→ WHAT IS ASKED:
Reproduce the lines of the listing below without any changes, beginning with the line that contains "You are a computer-use agent. The height" and ending with the line that contains "Adjust the playback".

→ RECORD EXTRACTS:
# # # # #

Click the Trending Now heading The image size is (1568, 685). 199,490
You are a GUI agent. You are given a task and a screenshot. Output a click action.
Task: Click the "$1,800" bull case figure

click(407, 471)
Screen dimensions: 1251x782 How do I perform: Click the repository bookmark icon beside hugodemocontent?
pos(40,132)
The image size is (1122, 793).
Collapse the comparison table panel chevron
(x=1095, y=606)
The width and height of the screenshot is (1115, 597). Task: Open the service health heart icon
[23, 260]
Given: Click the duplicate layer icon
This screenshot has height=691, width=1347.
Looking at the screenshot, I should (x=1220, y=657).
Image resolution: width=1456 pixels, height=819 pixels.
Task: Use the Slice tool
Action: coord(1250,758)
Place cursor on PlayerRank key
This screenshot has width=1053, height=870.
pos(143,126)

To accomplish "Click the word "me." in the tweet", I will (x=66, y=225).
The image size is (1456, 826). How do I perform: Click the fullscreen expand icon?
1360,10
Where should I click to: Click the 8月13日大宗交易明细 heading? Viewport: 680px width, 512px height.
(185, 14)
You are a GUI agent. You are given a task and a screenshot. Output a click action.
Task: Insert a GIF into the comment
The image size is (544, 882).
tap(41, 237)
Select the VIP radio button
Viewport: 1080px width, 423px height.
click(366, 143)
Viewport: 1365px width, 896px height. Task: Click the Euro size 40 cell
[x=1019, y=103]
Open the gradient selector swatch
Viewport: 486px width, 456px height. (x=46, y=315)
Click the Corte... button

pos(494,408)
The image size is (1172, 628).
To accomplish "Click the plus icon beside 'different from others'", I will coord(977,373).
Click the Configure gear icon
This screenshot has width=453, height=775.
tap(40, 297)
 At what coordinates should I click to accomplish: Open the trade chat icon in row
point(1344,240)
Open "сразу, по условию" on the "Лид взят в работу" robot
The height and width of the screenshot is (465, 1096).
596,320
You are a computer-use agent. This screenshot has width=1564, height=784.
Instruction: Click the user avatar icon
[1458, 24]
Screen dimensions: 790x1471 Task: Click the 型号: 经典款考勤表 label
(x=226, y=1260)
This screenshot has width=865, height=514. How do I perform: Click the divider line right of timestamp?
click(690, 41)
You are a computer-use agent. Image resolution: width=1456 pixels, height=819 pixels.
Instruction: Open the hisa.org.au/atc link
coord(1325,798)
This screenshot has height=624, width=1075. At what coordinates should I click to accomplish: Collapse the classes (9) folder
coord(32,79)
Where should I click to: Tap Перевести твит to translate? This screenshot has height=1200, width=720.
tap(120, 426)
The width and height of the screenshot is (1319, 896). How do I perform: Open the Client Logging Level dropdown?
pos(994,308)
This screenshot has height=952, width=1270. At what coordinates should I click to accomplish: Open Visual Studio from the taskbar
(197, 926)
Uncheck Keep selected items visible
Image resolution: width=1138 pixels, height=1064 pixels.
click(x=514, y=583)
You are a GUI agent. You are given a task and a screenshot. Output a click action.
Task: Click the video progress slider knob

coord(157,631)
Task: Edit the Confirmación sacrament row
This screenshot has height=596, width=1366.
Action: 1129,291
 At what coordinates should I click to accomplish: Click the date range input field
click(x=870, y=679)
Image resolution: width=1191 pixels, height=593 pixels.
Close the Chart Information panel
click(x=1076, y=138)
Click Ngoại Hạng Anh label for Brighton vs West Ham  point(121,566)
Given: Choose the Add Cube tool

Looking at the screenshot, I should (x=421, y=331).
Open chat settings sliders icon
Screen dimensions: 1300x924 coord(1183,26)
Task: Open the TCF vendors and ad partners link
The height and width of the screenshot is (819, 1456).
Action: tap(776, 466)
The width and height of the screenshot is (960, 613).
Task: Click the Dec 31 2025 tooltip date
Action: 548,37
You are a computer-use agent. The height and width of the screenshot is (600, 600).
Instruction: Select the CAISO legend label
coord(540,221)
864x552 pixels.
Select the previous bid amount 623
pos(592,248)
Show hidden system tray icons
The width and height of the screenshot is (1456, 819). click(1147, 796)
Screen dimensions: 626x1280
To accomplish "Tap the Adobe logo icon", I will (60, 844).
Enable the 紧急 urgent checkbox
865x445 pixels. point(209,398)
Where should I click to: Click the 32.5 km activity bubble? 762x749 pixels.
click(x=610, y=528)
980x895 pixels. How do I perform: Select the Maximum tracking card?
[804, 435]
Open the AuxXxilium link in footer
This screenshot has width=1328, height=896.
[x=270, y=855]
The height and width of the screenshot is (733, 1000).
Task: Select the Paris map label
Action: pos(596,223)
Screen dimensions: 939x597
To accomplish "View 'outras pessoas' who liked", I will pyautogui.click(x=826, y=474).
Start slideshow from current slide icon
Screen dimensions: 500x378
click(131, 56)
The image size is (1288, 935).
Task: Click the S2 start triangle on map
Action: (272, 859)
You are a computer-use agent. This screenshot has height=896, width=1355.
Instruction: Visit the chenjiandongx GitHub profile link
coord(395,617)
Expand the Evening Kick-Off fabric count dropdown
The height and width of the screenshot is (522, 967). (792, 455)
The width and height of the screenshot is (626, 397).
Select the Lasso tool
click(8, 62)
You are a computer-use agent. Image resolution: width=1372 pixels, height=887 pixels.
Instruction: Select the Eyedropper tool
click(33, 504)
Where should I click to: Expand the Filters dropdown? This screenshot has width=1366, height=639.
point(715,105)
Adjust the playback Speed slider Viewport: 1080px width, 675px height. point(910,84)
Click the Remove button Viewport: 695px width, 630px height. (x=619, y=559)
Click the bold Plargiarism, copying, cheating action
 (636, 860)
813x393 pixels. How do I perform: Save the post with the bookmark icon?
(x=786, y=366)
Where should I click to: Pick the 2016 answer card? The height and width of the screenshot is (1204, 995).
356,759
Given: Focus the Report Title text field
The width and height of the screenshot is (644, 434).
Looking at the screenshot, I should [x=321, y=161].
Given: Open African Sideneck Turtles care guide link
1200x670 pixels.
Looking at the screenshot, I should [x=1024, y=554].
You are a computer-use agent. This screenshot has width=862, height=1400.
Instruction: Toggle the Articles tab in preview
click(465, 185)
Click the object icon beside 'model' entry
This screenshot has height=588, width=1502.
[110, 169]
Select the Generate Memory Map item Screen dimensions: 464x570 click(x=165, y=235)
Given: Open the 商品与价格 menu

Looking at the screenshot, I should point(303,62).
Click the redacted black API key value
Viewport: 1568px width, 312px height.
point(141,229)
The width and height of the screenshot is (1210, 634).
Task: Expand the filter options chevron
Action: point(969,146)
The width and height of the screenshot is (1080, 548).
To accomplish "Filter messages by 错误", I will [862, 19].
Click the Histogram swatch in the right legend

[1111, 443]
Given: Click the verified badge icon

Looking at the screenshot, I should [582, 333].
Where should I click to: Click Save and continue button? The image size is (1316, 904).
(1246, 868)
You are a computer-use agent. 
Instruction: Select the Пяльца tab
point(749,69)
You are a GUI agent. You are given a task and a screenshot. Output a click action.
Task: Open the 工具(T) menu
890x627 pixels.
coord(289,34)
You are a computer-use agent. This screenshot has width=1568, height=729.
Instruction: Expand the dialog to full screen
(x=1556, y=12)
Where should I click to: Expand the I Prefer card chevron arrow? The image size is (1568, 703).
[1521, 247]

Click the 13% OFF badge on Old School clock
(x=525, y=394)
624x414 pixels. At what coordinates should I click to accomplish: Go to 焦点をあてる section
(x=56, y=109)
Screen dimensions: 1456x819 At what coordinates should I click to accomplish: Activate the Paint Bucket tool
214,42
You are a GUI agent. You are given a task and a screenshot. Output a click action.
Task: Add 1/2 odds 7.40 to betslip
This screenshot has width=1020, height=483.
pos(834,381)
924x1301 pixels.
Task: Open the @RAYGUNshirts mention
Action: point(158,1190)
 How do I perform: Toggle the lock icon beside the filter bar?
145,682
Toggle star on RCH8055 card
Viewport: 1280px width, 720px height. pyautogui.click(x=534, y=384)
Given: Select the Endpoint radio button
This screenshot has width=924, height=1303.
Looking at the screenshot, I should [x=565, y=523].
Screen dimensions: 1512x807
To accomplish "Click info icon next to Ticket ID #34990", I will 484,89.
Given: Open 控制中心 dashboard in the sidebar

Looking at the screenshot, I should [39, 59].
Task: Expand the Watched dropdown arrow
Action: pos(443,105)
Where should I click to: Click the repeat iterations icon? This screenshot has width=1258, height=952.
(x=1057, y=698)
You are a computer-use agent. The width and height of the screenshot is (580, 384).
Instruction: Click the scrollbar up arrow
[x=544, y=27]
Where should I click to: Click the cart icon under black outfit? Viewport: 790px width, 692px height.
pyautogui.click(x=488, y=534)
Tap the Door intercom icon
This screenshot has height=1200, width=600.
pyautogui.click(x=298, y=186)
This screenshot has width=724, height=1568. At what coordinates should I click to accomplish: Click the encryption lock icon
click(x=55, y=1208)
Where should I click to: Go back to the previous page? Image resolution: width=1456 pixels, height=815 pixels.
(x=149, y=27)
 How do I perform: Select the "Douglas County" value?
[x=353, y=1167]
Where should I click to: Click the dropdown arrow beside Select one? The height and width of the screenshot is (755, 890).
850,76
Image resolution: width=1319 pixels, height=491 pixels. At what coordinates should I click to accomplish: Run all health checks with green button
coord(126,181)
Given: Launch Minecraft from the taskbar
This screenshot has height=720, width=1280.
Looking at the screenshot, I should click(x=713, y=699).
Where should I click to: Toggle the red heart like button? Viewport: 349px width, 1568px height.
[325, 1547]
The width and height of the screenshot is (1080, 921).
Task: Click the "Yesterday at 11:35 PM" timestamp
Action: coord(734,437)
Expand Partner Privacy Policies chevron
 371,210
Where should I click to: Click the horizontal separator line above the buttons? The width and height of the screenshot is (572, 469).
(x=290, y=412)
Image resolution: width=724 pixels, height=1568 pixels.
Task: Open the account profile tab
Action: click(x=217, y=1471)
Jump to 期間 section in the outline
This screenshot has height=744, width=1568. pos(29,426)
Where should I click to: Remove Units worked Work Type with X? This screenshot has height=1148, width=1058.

# # # # #

→ TASK RESPONSE:
You are a computer-use agent. The height and width of the screenshot is (600, 600).
Instruction: Select the CAISO legend label
coord(540,221)
864x552 pixels.
Select the previous bid amount 623
pos(592,248)
Show hidden system tray icons
The width and height of the screenshot is (1456, 819). click(1147, 796)
Screen dimensions: 626x1280
To accomplish "Tap the Adobe logo icon", I will (60, 844).
Enable the 紧急 urgent checkbox
865x445 pixels. point(209,398)
Where should I click to: Click the 32.5 km activity bubble? 762x749 pixels.
click(x=610, y=528)
980x895 pixels. How do I perform: Select the Maximum tracking card?
[804, 435]
Open the AuxXxilium link in footer
This screenshot has width=1328, height=896.
[x=270, y=855]
The height and width of the screenshot is (733, 1000).
Task: Select the Paris map label
Action: pos(596,223)
Screen dimensions: 939x597
To accomplish "View 'outras pessoas' who liked", I will pyautogui.click(x=826, y=474).
Start slideshow from current slide icon
Screen dimensions: 500x378
click(131, 56)
The image size is (1288, 935).
Task: Click the S2 start triangle on map
Action: (272, 859)
You are a computer-use agent. This screenshot has height=896, width=1355.
Instruction: Visit the chenjiandongx GitHub profile link
coord(395,617)
Expand the Evening Kick-Off fabric count dropdown
The height and width of the screenshot is (522, 967). (792, 455)
The width and height of the screenshot is (626, 397).
Select the Lasso tool
click(8, 62)
You are a computer-use agent. Image resolution: width=1372 pixels, height=887 pixels.
Instruction: Select the Eyedropper tool
click(33, 504)
Where should I click to: Expand the Filters dropdown? This screenshot has width=1366, height=639.
point(715,105)
Adjust the playback Speed slider Viewport: 1080px width, 675px height. point(910,84)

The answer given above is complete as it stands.